### ИСТОЧНИК ###

Мы вышли, наконец, со Светланой из хаты и вскоре оказались на краю села, где стояла крохотная «рудая», красно-рыжая, хатка с металлическим петушком на крыше. Двери кузни были открыты...
В горне горел огонь, и старик с гривой седых волос, подобранных ремешком, молча работал мехами. Я долго разглядывала тесную старинную кузню, привезенную с Полтавщины: наковальня, точильный станок — ручной и ножной, длинный стол, заваленный металлическими деталями, стертая кожа мехов и ярко-рыжий с черными опалинами зев горна...
Кузнец подошел к нам, протянул руку и назвался Николаем Станиславовичем Вавриневичем.
— Сам я 99-го года рождения, закоптывся малость, — пошутил Николай Станиславович, — но когда увидел объявление, что музею коваля треба, то и пишов. Я почти тридцать лет проработал кузнецом на заводе...
— А что приходится делать здесь? — спросила я.
— Да все, что в жизни людям приходилось робить, то и роблю. Оси для телег, пидковы, задвижки, завесы, стремянки — звоны подвешивать и даже кресты для церквей. Крест-то красиво в небе сияет, а выходит из черноты горна...
По дорогам, идущим от села к селу, можно бродить день, другой, третий — и все кажется: что-то не досмотрел, не заметил, не узнал. Такое архитектурно-этнографическое богатство кругом! Ведь каждая деталь со значением, со смыслом... Вот каменная плита перед порогом закарпатской хаты — считалось, чем больше плита, тем лучше хозяин. Серебрится под дождем крыша церкви, крытая гонтом: как хитро — с помощью пазов — мастера подгоняли эти дощечки друг к другу! Гроздь калины висит на дверях одной хаты с Подолья, а на другой — два початка кукурузы: значит, в первом доме девушка на выданье, а во втором — парень...

###

• [ЗАПРОС]:
Выпиши из текста о старинной кузне фрагмент между словами «Мы вышли, наконец, со» и «Николаем Станиславовичем Вавриневичем.», включая сами эти слова.

### ЗАПИСИ ###

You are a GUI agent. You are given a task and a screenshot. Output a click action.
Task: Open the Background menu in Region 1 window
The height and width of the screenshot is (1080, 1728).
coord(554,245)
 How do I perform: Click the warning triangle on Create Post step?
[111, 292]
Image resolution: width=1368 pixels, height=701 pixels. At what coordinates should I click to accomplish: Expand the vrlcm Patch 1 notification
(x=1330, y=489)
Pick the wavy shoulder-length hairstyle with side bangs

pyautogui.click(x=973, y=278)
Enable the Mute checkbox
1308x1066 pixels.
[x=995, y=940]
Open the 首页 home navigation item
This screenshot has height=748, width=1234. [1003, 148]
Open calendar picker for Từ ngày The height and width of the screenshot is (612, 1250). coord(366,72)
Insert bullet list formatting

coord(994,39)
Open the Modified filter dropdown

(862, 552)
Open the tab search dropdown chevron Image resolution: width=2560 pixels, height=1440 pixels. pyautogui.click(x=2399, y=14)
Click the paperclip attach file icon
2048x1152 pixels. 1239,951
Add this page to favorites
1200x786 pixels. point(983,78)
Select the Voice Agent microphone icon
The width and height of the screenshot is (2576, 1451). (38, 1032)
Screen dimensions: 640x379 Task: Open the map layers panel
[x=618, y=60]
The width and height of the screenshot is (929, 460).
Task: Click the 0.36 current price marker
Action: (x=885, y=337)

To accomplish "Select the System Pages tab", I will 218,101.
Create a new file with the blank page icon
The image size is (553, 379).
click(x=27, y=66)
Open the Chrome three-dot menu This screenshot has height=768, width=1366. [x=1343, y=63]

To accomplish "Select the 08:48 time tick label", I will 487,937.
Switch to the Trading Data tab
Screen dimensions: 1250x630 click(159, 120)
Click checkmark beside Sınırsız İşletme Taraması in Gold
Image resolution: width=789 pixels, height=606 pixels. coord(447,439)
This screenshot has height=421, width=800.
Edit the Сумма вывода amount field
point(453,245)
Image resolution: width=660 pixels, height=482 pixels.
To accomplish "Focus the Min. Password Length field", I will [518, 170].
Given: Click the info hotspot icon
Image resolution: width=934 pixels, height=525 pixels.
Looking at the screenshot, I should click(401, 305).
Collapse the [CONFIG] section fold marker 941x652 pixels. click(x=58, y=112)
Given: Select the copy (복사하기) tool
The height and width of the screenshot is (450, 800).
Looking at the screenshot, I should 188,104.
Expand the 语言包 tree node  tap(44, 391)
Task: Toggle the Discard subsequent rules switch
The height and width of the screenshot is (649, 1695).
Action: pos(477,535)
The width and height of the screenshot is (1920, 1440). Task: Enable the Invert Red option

###

• [ВЫПОЛНЕННОЕ ЗАДАНИЕ]:
Мы вышли, наконец, со Светланой из хаты и вскоре оказались на краю села, где стояла крохотная «рудая», красно-рыжая, хатка с металлическим петушком на крыше. Двери кузни были открыты...
В горне горел огонь, и старик с гривой седых волос, подобранных ремешком, молча работал мехами. Я долго разглядывала тесную старинную кузню, привезенную с Полтавщины: наковальня, точильный станок — ручной и ножной, длинный стол, заваленный металлическими деталями, стертая кожа мехов и ярко-рыжий с черными опалинами зев горна...
Кузнец подошел к нам, протянул руку и назвался Николаем Станиславовичем Вавриневичем.